There are over four hundred bills piled up on the desk of Mitch McConnell which he will never bring to the Senate floor for a vote. The Senate is this solemn Taj Mahal of idle thoughts. He creeps around on his expensive loafers and cracks open the door to tell some Democrat that he has no time to see him. He's waiting for Trump's re-election before geeing up the Republican majority to begin work on a 1.8 trillion dollar tax cut package to shrink social security, Medicare, and Medicaid. Until then, the hobo spiders build their elaborate asymmetric webs over his desk lamp. His false teeth are in a glass by the sink, and a picture of Elaine Chao hangs over the copy machine. He studies her portrait and then blows a kiss to her before sitting down again to play solitaire.

I miss my brother and wish he were sitting with me on the side porch so I could grab his hand as we both shot up out of our chairs and headed for the onion-stinking blob of clouds hanging over us. It hasn't rained in a week, and I am tired of turning off the TV in order to remain seated on my bench. If he were here, he might let out a yell and start swimming in the clogged airwaves where all our news was hanging stagnant with mildew and rotting repetition. But he quietly stopped breathing in his hospice bed one early morning and spared himself the terrible fate of hearing a nation bickering and debating, tearing itself to pieces in its war of words.

I am talking to myself again, giving myself a cheering up. I sound like a high school football coach at halftime, with a score of twenty to zero. I keep insisting that there's no excuse to lose as long as there is a moment left on the timer. We're going to win this election, I hear myself say. It's going to go well. I don't care what you think of Bernie, or Warren, or Bloomberg, or Klobuchar. They're all good people, like Biden. But he's going to bust through and his enormous fist will shatter the fears, the panic, the old age that grips us and keeps us gasping in a political coma. Then the TV comes on and I hear that we are now approaching a trillion dollar national debt, and over that strangely unimaginable amount of money comes Trump's voice saying he wants to have a tax cut to get us moving again. He imagines another great day dawning on the horizon as the coronavirus slowly falters and loses its grip on reality.
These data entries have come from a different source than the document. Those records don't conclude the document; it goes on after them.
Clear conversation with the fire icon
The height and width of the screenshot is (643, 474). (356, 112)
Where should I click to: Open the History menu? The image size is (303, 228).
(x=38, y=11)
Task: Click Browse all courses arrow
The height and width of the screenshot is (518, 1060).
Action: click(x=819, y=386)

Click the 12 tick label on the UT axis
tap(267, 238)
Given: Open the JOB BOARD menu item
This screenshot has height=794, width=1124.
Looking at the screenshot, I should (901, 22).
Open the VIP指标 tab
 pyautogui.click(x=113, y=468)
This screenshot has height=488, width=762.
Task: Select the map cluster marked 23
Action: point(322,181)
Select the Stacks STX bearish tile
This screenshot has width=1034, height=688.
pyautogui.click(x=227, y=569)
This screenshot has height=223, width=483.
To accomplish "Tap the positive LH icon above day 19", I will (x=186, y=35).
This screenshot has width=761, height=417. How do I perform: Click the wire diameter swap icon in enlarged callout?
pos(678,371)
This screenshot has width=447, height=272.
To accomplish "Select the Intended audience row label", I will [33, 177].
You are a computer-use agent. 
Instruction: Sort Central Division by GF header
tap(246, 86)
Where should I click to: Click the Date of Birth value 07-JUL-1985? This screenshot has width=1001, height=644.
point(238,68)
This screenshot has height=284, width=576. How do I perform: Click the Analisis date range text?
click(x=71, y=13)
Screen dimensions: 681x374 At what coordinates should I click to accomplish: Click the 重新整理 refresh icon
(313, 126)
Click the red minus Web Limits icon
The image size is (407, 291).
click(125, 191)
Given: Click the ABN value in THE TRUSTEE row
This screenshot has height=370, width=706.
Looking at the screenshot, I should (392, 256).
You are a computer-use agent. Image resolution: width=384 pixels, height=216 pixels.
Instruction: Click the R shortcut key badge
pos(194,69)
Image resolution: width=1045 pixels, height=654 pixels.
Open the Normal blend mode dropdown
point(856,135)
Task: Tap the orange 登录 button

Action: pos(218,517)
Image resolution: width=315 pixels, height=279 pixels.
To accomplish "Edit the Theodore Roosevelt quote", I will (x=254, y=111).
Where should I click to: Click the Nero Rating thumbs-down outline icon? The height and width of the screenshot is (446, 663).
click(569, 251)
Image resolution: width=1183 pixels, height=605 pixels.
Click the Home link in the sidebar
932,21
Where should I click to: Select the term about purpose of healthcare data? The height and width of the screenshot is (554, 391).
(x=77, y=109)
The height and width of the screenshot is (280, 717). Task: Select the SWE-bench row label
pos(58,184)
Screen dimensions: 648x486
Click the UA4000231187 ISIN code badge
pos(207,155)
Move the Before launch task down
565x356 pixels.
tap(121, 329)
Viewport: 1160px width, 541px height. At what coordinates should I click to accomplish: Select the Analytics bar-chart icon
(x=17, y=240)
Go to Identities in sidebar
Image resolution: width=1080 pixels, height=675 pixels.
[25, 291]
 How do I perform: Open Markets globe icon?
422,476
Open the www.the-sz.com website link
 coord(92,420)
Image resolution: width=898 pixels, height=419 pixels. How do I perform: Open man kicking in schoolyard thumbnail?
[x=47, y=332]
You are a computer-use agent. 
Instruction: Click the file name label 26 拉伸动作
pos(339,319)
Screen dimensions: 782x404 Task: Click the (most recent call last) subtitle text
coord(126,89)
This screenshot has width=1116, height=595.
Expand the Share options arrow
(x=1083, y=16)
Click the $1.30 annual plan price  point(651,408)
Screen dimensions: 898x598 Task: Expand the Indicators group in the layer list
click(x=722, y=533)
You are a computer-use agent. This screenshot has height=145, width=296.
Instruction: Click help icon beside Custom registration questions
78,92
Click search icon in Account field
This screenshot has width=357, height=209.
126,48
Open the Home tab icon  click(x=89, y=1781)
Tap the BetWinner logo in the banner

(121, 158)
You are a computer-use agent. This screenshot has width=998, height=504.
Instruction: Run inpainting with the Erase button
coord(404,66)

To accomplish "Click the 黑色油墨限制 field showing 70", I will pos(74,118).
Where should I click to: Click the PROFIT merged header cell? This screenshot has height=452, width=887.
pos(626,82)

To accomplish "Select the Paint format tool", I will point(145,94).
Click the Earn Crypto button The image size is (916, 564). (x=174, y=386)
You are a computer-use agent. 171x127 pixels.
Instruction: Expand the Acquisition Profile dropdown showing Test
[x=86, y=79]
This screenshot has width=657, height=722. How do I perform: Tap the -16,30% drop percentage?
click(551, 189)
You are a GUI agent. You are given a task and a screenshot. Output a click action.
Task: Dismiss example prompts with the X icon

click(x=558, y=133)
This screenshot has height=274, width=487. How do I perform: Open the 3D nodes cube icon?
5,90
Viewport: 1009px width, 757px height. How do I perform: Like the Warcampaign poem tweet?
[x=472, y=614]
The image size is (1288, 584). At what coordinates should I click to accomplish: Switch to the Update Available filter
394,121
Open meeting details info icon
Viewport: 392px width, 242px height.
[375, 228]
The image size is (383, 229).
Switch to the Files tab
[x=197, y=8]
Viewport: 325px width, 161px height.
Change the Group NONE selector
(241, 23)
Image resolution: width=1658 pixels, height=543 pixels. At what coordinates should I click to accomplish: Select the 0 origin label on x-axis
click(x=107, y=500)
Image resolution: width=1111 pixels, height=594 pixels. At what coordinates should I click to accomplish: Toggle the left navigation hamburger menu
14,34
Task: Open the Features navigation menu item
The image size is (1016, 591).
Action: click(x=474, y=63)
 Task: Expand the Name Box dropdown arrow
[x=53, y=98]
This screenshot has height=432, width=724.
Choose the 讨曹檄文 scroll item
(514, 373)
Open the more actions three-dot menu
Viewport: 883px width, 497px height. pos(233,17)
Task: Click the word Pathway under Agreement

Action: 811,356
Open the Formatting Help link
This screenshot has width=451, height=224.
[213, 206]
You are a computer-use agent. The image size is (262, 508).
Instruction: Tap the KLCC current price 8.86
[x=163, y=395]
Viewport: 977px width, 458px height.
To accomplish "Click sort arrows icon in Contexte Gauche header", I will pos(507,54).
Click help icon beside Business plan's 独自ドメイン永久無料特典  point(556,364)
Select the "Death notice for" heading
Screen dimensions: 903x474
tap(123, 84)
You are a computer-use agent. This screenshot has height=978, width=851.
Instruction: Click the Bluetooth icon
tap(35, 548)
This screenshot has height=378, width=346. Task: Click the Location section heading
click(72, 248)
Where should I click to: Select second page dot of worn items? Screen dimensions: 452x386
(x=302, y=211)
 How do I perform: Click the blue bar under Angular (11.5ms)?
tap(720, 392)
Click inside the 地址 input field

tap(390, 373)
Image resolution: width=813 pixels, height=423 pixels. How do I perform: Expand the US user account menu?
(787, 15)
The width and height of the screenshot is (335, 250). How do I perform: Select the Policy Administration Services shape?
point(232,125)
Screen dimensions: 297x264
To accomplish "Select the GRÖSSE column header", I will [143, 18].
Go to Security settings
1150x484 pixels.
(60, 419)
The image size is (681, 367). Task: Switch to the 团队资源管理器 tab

I am once more air borne, my hair alive with the currents pushing past me. My chair lies far below, a ruin, a relic of some other era when people sat to admire the sun set and didn't worry about what might happen the next moment. I hear someone eating a dish of cottage cheese and some chunks of pineapple as she gazes through a kitchen window down on a world that has vanished forever. There's an old copy of Life magazine on the Formica top, unread. It shows a picture of Doris Day beaming a radiant, worry-free smile. She might be getting ready to dance with Rock Hudson, who is still primping in his trailer. A polished Ford station wagon is parked under the elm tree, and a child is eating a Tootsie roll without a care in the world. Until someone turns on the TV and blows every sitting American out of his chair and joins me in the sky as it starts to snow.